L'indice S&P 500 a grimpé de 0,3 %, le Nasdaq a progressé de 0,1 % et l'action Tesla a bondi de 8 %, franchissant le seuil des 1 000 milliards de dollars de capitalisation boursière. Elon Musk lui-même a engrangé un gain personnel de 32 milliards de dollars grâce à cela.
Le Bitcoin, quant à lui, a grimpé de 10 %, atteignant un sommet historique de 84 500 dollars. Alors que les républicains devraient prendre le contrôle de la Chambre des représentants et du Sénat, les investisseurs en cryptomonnaies voient des réglementations favorables se profiler à l'horizon.
Coinbase et Robinhood n’ont pas non plus été en reste : les actions de COIN ont augmenté de 17 %, tandis que celles de HOOD ont grimpé de 11 %. Emmanuel Cau de Barclays a résumé la situation en déclarant : « Ce que nous constatons, c’est que les gens sont désireux de se lancer dans l’échange de Trump le plus tôt possible. »
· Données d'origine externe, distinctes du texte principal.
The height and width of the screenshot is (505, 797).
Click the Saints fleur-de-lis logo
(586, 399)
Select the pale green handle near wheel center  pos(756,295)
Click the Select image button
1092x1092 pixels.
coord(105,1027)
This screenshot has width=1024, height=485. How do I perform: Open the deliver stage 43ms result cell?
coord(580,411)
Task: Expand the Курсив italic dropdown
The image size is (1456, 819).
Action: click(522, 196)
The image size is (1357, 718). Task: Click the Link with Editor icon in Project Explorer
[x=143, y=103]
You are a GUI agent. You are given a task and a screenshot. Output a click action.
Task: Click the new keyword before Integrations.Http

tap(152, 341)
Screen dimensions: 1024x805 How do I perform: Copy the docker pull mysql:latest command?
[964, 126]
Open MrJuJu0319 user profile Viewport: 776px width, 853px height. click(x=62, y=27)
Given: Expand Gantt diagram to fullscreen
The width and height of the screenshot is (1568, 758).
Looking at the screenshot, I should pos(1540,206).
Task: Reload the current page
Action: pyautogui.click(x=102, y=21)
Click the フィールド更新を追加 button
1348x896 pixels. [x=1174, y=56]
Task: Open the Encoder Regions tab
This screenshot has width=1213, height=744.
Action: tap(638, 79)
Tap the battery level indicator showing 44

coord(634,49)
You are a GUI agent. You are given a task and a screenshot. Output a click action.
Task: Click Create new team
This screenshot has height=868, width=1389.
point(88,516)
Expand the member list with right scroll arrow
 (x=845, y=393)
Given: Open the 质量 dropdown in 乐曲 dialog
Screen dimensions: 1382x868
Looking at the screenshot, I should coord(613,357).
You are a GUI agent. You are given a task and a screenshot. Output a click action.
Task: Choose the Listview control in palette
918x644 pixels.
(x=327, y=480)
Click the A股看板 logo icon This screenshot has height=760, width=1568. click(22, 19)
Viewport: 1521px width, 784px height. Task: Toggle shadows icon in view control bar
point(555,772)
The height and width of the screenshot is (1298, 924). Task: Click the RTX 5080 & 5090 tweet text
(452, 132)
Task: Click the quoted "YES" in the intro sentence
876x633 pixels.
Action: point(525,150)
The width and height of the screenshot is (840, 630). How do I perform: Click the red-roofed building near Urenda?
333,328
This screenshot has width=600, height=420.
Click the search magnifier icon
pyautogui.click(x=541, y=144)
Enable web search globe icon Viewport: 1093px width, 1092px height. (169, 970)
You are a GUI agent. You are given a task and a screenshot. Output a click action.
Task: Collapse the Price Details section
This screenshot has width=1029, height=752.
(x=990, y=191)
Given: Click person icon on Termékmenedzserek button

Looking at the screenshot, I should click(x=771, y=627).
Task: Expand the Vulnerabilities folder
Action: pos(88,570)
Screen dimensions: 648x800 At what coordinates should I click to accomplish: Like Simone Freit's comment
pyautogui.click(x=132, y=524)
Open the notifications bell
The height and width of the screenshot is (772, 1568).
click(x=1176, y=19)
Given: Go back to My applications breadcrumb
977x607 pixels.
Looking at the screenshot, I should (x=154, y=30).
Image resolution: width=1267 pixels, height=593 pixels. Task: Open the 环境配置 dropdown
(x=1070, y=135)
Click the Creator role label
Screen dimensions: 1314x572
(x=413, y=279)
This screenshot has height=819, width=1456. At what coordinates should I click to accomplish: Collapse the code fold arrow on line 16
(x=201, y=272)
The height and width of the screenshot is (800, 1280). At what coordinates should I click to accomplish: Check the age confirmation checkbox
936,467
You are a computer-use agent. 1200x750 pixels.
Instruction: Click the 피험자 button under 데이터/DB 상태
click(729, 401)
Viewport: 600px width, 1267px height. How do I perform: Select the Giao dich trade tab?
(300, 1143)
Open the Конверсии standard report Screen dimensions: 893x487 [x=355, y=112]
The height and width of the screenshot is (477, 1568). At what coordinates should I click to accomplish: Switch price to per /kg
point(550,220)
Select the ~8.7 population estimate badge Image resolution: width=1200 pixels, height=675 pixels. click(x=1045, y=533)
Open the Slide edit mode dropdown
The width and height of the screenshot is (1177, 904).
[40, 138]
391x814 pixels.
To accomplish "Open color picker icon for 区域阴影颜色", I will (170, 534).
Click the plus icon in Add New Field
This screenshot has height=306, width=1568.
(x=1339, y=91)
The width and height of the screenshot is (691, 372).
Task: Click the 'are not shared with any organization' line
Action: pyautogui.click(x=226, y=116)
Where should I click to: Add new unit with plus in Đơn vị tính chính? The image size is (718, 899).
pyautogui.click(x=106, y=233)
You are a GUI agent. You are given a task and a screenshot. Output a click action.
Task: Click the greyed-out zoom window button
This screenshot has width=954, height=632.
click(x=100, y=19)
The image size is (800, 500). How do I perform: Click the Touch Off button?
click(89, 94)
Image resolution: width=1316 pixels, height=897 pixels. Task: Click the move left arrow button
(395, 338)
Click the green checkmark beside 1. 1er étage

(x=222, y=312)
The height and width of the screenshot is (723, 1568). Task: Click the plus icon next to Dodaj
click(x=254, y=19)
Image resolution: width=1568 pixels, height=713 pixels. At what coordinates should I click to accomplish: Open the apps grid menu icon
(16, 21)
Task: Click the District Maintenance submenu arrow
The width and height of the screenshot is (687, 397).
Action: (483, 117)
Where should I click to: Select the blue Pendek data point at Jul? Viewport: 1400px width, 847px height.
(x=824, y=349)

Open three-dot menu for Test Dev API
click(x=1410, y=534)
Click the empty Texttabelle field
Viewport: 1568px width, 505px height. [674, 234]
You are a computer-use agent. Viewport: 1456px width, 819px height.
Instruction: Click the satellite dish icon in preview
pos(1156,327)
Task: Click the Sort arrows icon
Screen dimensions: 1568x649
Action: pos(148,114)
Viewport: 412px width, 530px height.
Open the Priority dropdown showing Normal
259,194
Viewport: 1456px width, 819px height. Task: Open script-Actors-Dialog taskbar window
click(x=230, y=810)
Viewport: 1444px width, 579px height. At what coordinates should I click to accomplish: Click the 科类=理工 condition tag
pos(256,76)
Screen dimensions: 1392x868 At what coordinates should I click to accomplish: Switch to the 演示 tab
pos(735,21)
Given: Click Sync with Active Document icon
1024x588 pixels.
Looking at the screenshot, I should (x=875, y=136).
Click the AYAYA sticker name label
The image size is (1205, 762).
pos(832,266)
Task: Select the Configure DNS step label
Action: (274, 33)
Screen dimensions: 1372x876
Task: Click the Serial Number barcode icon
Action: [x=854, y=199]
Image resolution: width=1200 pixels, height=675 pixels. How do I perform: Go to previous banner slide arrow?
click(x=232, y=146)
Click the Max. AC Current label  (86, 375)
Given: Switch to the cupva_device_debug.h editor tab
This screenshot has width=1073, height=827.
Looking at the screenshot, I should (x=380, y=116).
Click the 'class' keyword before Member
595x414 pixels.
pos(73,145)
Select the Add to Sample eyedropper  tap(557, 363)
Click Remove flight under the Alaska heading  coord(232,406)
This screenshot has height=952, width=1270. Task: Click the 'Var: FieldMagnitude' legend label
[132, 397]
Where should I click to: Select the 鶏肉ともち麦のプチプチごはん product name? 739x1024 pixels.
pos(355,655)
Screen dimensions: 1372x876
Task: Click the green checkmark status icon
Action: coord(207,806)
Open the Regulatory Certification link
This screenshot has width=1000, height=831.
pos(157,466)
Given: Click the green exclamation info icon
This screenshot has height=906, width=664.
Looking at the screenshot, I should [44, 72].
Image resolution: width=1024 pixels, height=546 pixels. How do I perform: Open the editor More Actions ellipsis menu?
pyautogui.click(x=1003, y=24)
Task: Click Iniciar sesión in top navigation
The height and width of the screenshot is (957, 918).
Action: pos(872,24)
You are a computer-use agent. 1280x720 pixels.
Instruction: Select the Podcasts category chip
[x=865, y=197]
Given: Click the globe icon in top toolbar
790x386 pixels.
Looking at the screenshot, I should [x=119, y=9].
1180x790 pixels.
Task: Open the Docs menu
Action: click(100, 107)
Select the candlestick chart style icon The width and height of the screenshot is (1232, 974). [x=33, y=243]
Mais tout le monde n’est pas convaincu. Mabrouk Chetouane, de Natixis Investment Managers, prévient que les investisseurs prennent des risques dans un marché qui se prépare à une intensification du protectionnisme. « Les investisseurs sont prêts à prendre des risques, même si une intensification du protectionnisme est en vue », a-t-il déclaré. Pour lui, les droits de douane de Trump sont une tempête en devenir, qui pourrait apporter des gains à court terme mais des coûts à long terme.
Des guerres commerciales aux changements de politique étrangère, le programme de Trump comporte de nombreux enjeux pour nos marchés et les économies mondiales.